From: Peter_Constable@sil.org
Date: Tue Jul 25 2000 - 13:52:03 EDT


>As Oracle UTF8 character set definition supports surrogates by a pairs of
two
>3-bytes to be sync with UTF-16 in binary sorting and code point,

This in not a conformant representation.

D29 (p. 46) states that a UTF "transforms each Unicode scalar value into a
unique sequence of code values". Am I not right in saying that xD800 -
xDFFF are not valid Unicode scalar values? (If so, then three bytes that
map to one of these values are not valid UTF-8.) The text after the
definition states that "...invalid scalar values include... unpaired
surrogates" and here we'd be dealing with paired surrogates.
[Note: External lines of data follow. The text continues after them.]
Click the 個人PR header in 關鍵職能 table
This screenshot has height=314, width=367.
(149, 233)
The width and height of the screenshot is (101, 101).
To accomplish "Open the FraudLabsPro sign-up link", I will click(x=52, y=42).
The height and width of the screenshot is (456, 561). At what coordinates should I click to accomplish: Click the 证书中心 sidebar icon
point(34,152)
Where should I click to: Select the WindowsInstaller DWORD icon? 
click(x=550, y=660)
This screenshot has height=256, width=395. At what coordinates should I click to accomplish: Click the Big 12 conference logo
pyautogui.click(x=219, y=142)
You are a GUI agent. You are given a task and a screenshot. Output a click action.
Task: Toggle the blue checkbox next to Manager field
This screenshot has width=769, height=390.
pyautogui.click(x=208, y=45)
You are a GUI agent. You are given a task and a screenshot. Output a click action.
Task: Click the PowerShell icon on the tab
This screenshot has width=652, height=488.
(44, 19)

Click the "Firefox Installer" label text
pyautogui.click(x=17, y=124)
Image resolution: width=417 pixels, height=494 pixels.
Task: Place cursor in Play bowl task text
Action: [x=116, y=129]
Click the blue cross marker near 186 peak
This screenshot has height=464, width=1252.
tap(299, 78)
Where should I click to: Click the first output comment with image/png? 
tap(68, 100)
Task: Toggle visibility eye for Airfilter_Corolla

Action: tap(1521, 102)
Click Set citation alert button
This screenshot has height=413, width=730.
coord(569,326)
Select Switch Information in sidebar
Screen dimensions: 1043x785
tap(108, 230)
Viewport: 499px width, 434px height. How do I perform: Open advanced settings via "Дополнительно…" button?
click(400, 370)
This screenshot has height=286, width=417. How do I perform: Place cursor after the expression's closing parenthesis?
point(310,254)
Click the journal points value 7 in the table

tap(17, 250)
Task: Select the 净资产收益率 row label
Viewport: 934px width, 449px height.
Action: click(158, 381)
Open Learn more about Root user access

But the usage
described above is mapping individual surrogate code values to a UTF-8
sequence, and that seems to be invalid. Furthermore, D29 requires unique
mappings. If we allow both 4-byte and 6-byte representations for a given
non-BMP character, that condition is violated. This also violates the
specification of D36, which refers to table 3-1, and also the normative
text below that says, "when converting a Unicode scalar value to UTF-8, the
shortest form that can represent those values shall be used."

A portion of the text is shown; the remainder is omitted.